Heloïse Lafond-Merkel , secrétaire d'état à la condition féminine confirma , lors d'une conférence de presse , son soutien à la décision préfectorale et sa condamnation de pratiques d'un autre age, attentatoires aux droits et à la dignité des femmes. Certains étaient plus silencieux : le professeur Testard, à qui la presse ne manquait jamais de demander son avis quand il s'agissait d'expliquer comment va le monde était manifestement tiraillé entre deux de ses penchants les plus politiquement corrects : le soutien indéfectible que tout progressiste devait apporter à la cause de celles qui sont l'avenir de l'homme et l'aide sans faille qu'il fallait apporter au Tiers monde quand il est victime non seulement de l'exploitation occidentale et capitaliste ( ce qu'il est chaque jour) mais aussi de l'arrogance de l'homme blanc. Monseigneur Boilot qui l'accompagnait régulièrement lors des manifestations et était surtout imprégné de la grâce du Seigneur lorsqu'il se trouvait devant des caméras partageait cet écartèlement moral qui sied à tout chrétien digne de ce nom. Même Libération fut pris de remord : après avoir ouvert ses pages à une pétition contre l'excision , sous le titre « ni excision , ni exclusion » , signée par les artistes et intellectuels coutumiers de ce genre de paraphe il publia une lettre ouverte au Premier ministre de Khelifa Mouhatou, écrivaine mauritanienne bien connue qui, en tant que femme , lui demandait de ne pas céder à la pression de l'idéologie dominante et à adopter, somme toute, une conception plurielle de la féminité.

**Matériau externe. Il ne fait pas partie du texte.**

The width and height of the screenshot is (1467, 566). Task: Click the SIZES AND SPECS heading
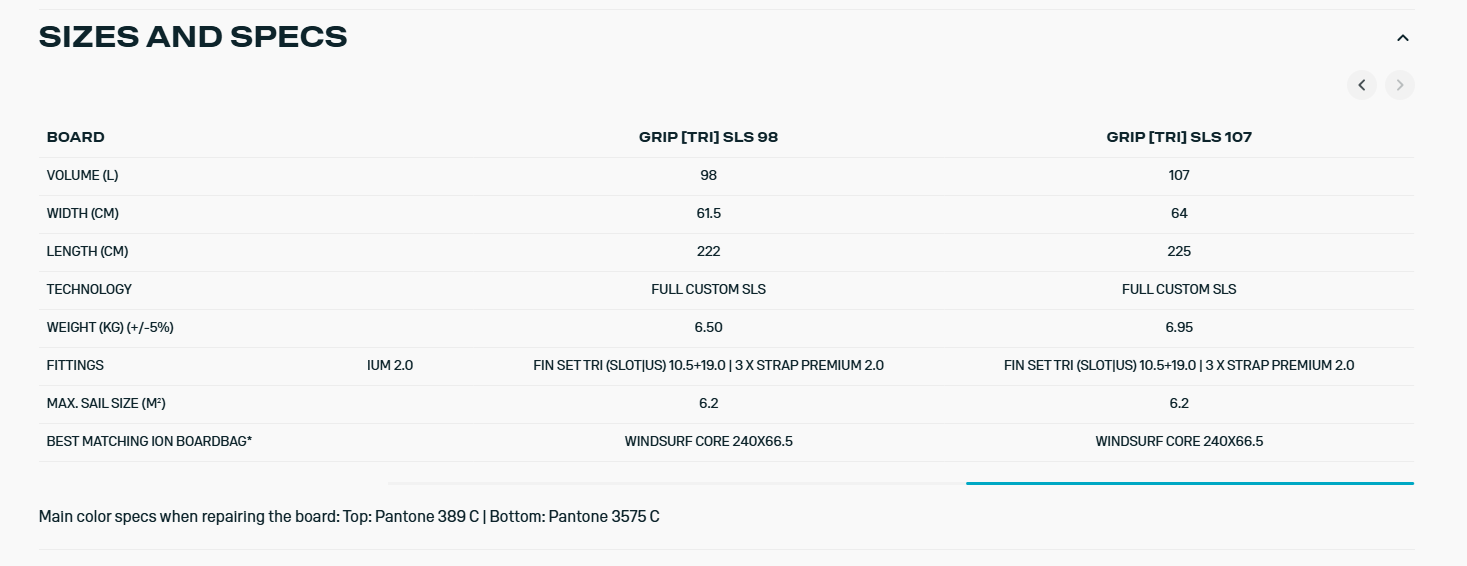point(193,37)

La tension s'accéléra lorsqu'une fillette mourut d'une hémorragie après une excision réalisée à domicile. Une nouvelle manifestation eu lieu devant la Préfecture de Seine Saint Denis. Dix mille personnes, venues de toute la France y dénonçaient l'Etat assassin. Aristide Grosjean profita de l'occasion pour évoquer les pressions et menaces dont il était l'objet. Monseigneur Boilot, d'un air contrit , participait à cette manifestation aux côtés du professeur Testard. Interrogé sur ces motivations , il expliqua sa présence par le devoir de tolérance qui incombe à chaque chrétien.

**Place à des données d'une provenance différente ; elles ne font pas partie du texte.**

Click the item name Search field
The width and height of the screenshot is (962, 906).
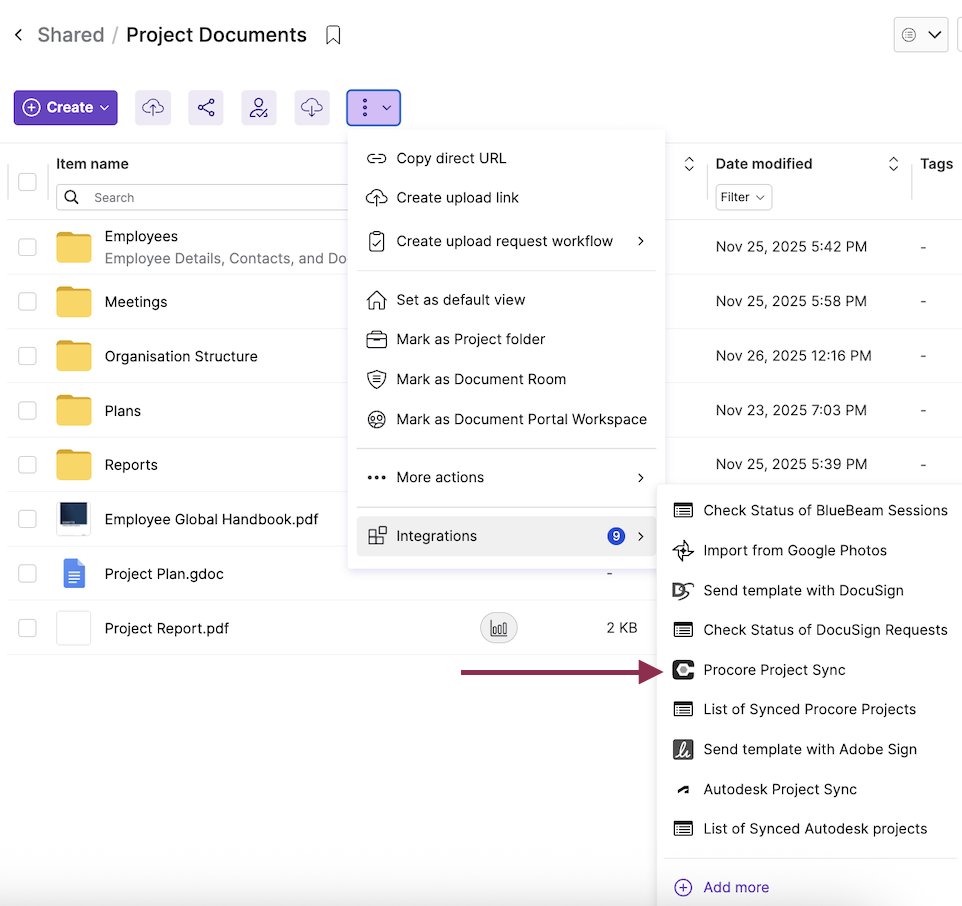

Un sondage, publié dans La Croix montra que les français étaient partagés. Si une large majorité d'entre eux continuaient à considérer que l'excision constituait une pratique condamnable, quarante-cinq pour cent ( contre quarante et un d'un avis contraire) estimaient que le respect des croyances et coutumes devait prévaloir sur la logique administrative et condamnaient implicitement la position officielle en la matière.

Il fallait trouver une solution. Héloïse Lafond-Merkel fut chargée, au nom du gouvernement, de l'annoncer à la presse.

« Le gouvernement a entendu les arguments des uns et des autres. En tant que secrétaire d'Etat à la condition féminine, et au nom du gouvernement, je confirme et maintien que l'excision doit demeurer une pratique condamnable car elle est attentatoire à la dignité des femmes. Cependant, nous comprenons aussi le souhait de certains de nos compatriotes de voir respectées leurs traditions. Le gouvernement a donc décidé que pour s'assurer que ces opérations puissent s'exercer dans un cadre garantissant un maximum de sécurité aux personnes, les excisions devront désormais être pratiquées dans un établissement hospitalier ou une clinique »

Un an plus tard, l'assemblée nationale fit passer à la trappe la loi d'assistance sociologique. Les quelques milliers de conseillers qui avaient été recrutés pouvaient choisir d'être intégrés dans différents corps de cadre A de la fonction publique. Quatre vingt pour cent d'entre eux choisirent celui des professeurs agrégés. Aristide Grosjean s'en alla enseigner la sociologie au Collège de France ou il se fit oublier.